Cela étant dit, vous pouvez agir ou choisir de ne pas le faire. D'une manière ou d'une autre, c'est une décision politique que vous prenez. Si des données valables, fondées sur des évaluations objectives effectuées par des tiers, peuvent démontrer qu'il y a des avantages économiques, environnementaux et sociaux à adopter un plus grand nombre de produits alimentaires transgéniques, pourquoi ne le ferions-nous pas? Mais d'ici à ce que cela soit démontré, pourquoi devrions-nous exposer une composante aussi vitale de notre économie à ce risque accru?

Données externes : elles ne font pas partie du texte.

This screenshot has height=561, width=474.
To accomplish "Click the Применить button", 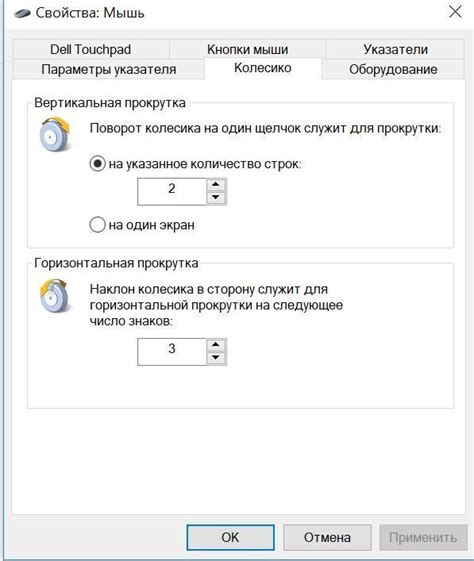I will [423, 537].
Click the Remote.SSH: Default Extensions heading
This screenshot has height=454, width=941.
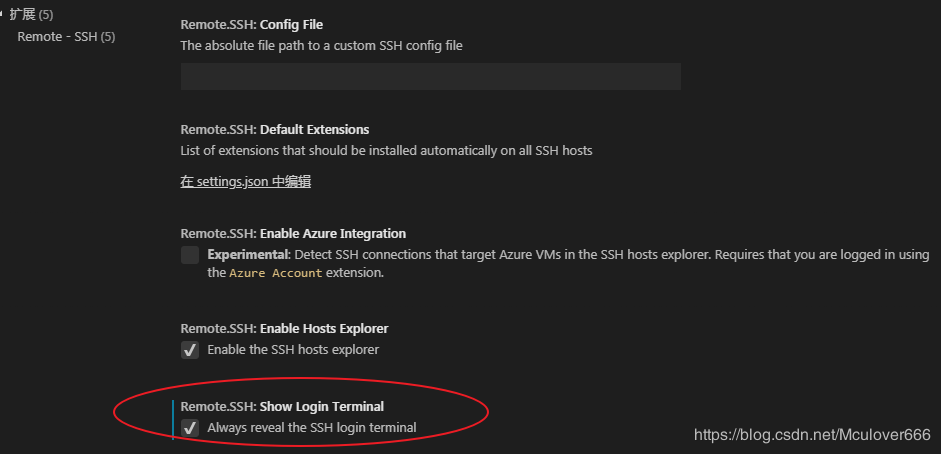pos(274,129)
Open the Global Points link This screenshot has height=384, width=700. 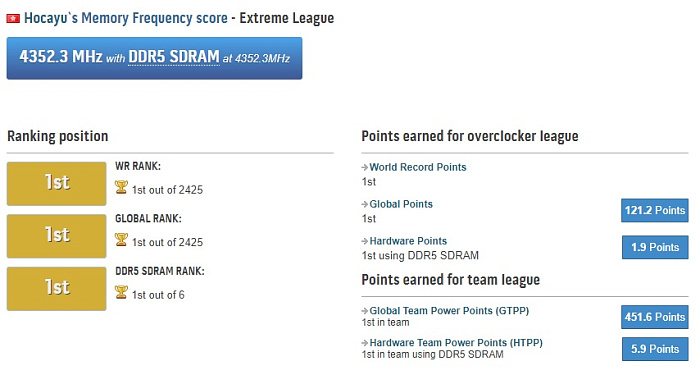(401, 204)
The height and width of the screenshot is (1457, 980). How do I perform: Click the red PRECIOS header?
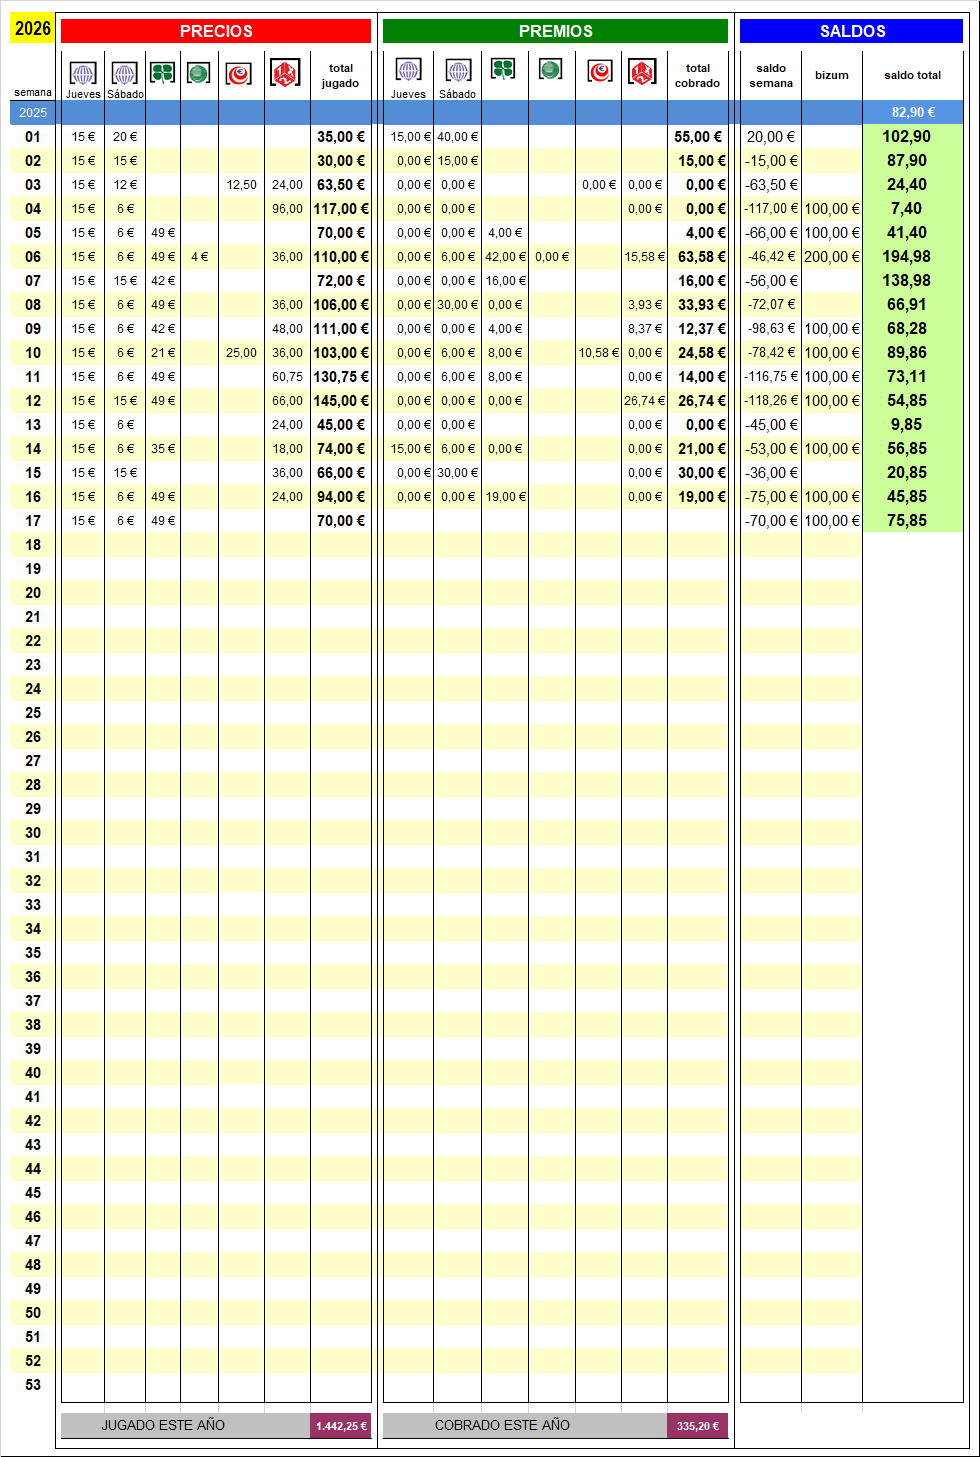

En fait, nous pourrions examiner la question sous un autre angle. Considérons donc les avantages du maintien de normes élevées pour la qualité et la pureté des produits conventionnels. Comme l'ont démontré les exemples d'étiquetage de produits à valeur ajoutée pour l'exportation de notre blé à l'étranger, l'appellation canadienne permet à nos récoltes de se distinguer au sein d'un marché international fort achalandé. En offrant des produits exempts d'OGM, nos agriculteurs pourraient commander un prix plus élevé.
Non seulement des récoltes sans OGM pourraient-elles permettre à nos agriculteurs de conserver des marchés qu'ils se sont acquis au prix d'un dur labeur pendant plusieurs décennies, mais elles pourraient aussi les aider à étendre ces marchés. Pourquoi voudrions-nous mettre en péril nos positions acquises sur le marché et notre réputation?
Un grand merci pour votre temps et votre attention.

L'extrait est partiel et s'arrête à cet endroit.